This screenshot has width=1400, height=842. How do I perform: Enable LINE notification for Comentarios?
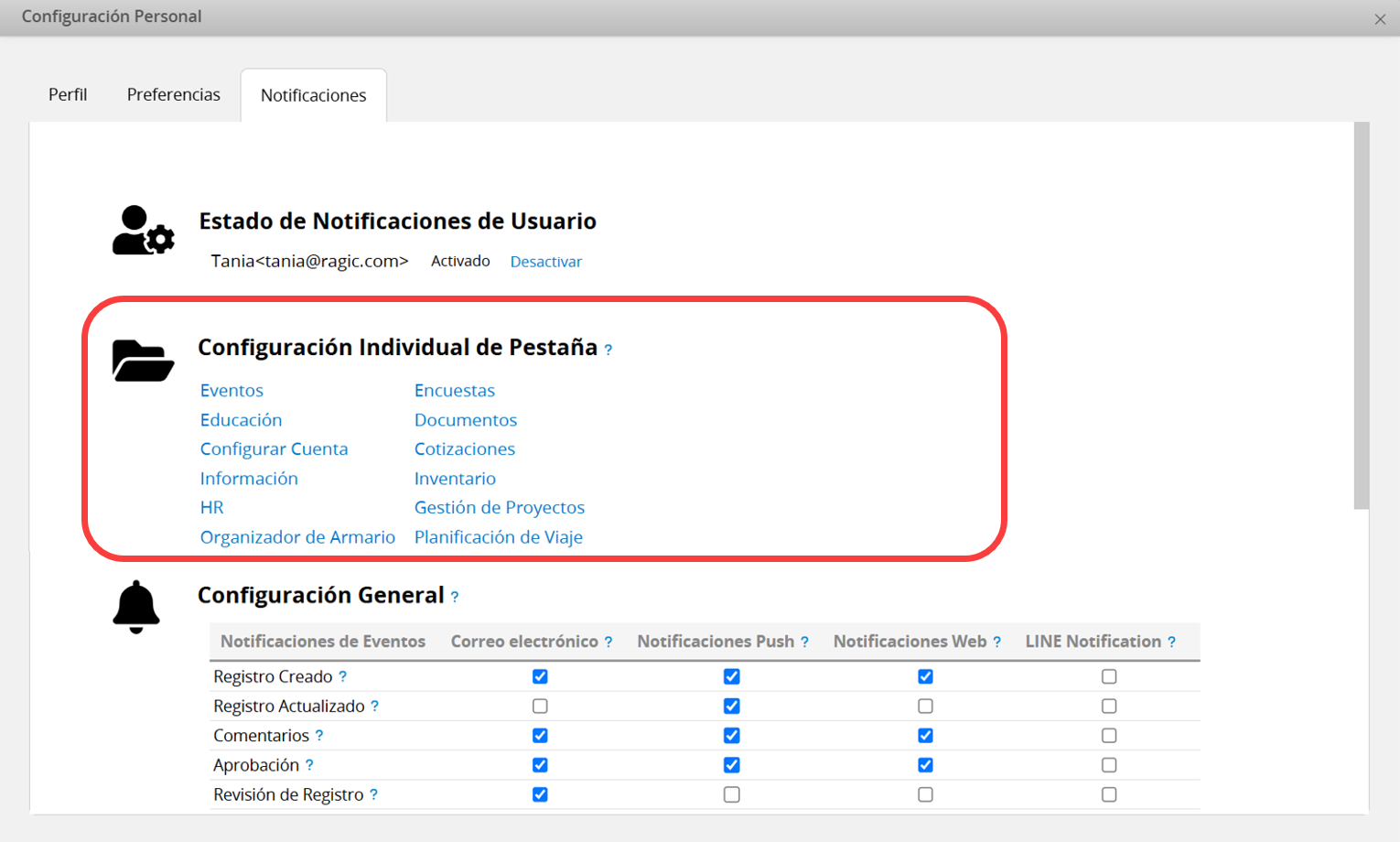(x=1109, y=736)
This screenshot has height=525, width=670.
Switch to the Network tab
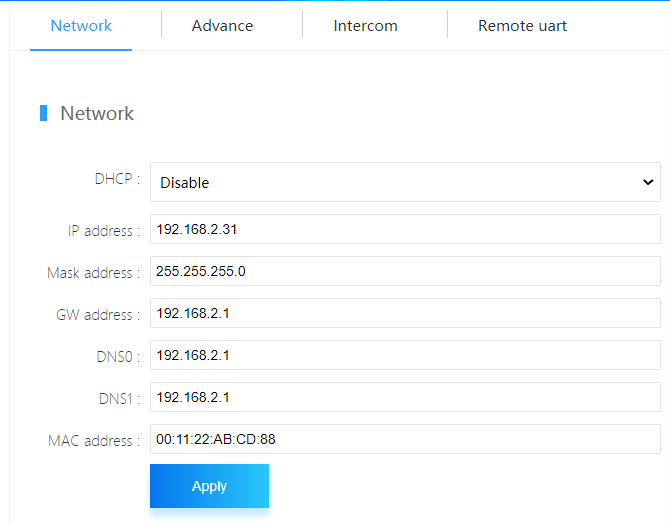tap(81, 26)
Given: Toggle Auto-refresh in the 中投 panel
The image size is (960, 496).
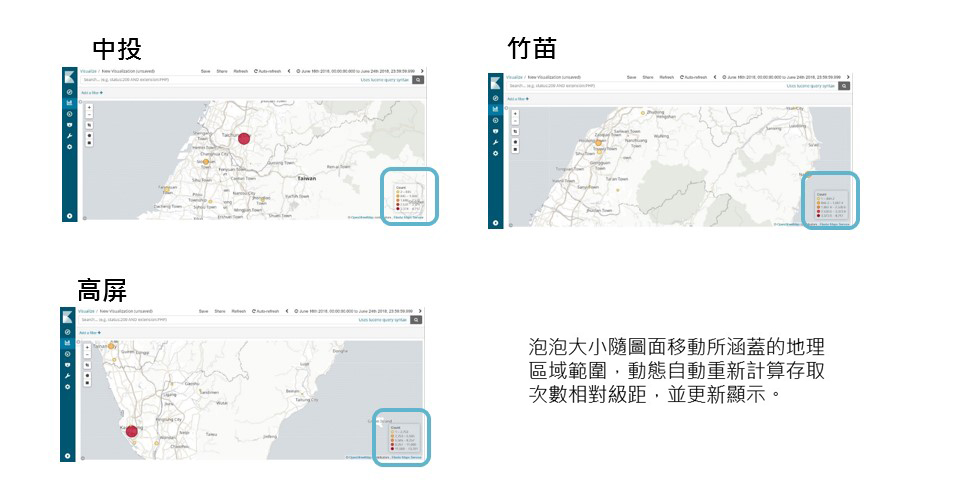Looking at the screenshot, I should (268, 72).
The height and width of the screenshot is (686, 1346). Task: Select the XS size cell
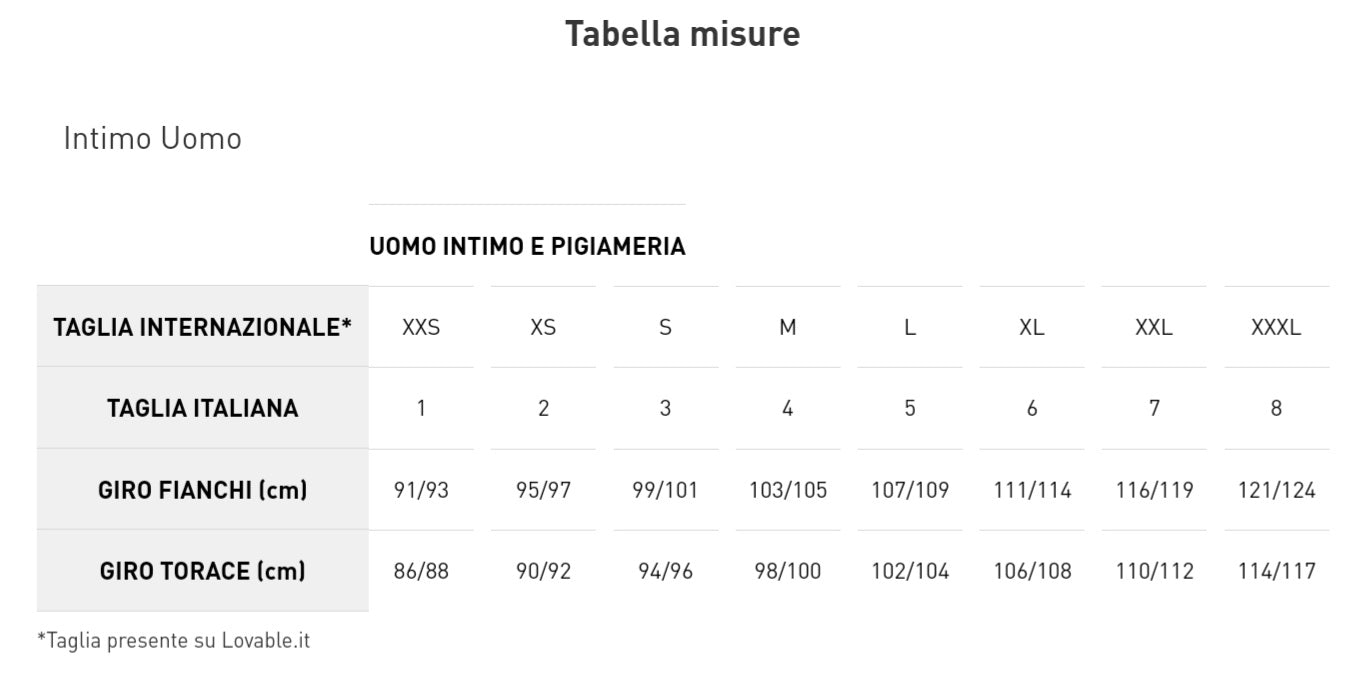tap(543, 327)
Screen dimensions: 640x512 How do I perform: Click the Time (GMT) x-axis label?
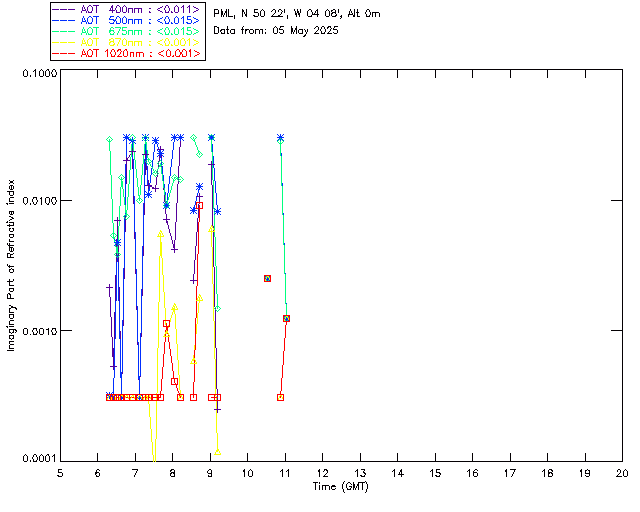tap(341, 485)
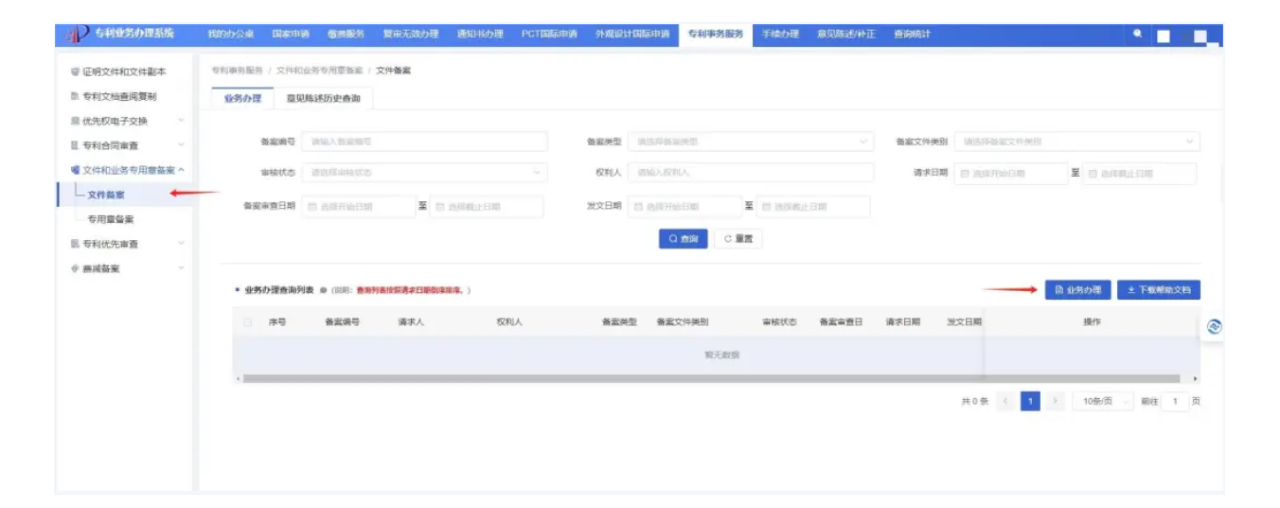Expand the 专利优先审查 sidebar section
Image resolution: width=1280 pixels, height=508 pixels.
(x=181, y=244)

■ **EXERCISE GOAL**
Before copying the data, remove the pictures. Then repeat the rest exactly.

■ **WRITTEN REPLY**
This screenshot has width=1400, height=842. How do I perform: Enable LINE notification for Comentarios?
(x=1109, y=736)
This screenshot has height=525, width=670.
Switch to the Network tab
tap(81, 26)
Given: Toggle Auto-refresh in the 中投 panel
The image size is (960, 496).
Looking at the screenshot, I should (268, 72).
The height and width of the screenshot is (686, 1346). Task: Select the XS size cell
tap(543, 327)
Screen dimensions: 640x512 How do I perform: Click the Time (GMT) x-axis label?
tap(341, 485)
Expand the 专利优先审查 sidebar section
Image resolution: width=1280 pixels, height=508 pixels.
(x=181, y=244)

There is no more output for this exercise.